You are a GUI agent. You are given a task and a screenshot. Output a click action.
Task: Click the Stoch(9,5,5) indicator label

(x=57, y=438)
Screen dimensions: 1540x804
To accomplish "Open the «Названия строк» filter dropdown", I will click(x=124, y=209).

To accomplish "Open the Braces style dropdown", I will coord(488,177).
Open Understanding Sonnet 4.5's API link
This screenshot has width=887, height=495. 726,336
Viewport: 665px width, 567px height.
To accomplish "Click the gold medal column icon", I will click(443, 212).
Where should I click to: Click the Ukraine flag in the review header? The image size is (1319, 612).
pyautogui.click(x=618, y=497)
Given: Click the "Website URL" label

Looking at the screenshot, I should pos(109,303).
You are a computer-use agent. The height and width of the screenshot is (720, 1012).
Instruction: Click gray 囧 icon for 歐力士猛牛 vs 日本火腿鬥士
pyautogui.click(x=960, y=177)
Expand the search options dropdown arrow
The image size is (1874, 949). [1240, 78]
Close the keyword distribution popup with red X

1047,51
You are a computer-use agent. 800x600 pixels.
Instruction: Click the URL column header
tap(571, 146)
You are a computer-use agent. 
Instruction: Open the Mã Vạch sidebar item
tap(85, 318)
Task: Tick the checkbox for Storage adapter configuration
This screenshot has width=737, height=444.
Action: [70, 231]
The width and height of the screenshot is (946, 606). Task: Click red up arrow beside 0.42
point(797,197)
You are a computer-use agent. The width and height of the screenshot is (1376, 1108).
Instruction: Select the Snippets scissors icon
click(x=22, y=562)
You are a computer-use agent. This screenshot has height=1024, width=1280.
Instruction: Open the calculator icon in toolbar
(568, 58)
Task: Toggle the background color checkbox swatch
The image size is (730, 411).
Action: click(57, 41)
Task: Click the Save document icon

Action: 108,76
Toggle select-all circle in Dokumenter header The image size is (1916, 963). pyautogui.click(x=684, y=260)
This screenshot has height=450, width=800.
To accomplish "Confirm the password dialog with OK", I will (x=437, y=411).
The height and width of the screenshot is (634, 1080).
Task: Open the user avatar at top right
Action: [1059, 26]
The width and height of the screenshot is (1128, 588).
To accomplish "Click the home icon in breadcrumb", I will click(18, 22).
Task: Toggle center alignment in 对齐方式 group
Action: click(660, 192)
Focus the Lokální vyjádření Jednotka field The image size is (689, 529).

*Problem description*.
What is needed is each line from the records with the word "computer" in it.

*Result of the exercise*.
You are a computer-use agent. The height and width of the screenshot is (720, 1012).
You are a computer-use agent. 800x600 pixels.
You are a computer-use agent. 
You are a computer-use agent. The width and height of the screenshot is (1376, 1108).
You are a computer-use agent. This screenshot has height=1024, width=1280.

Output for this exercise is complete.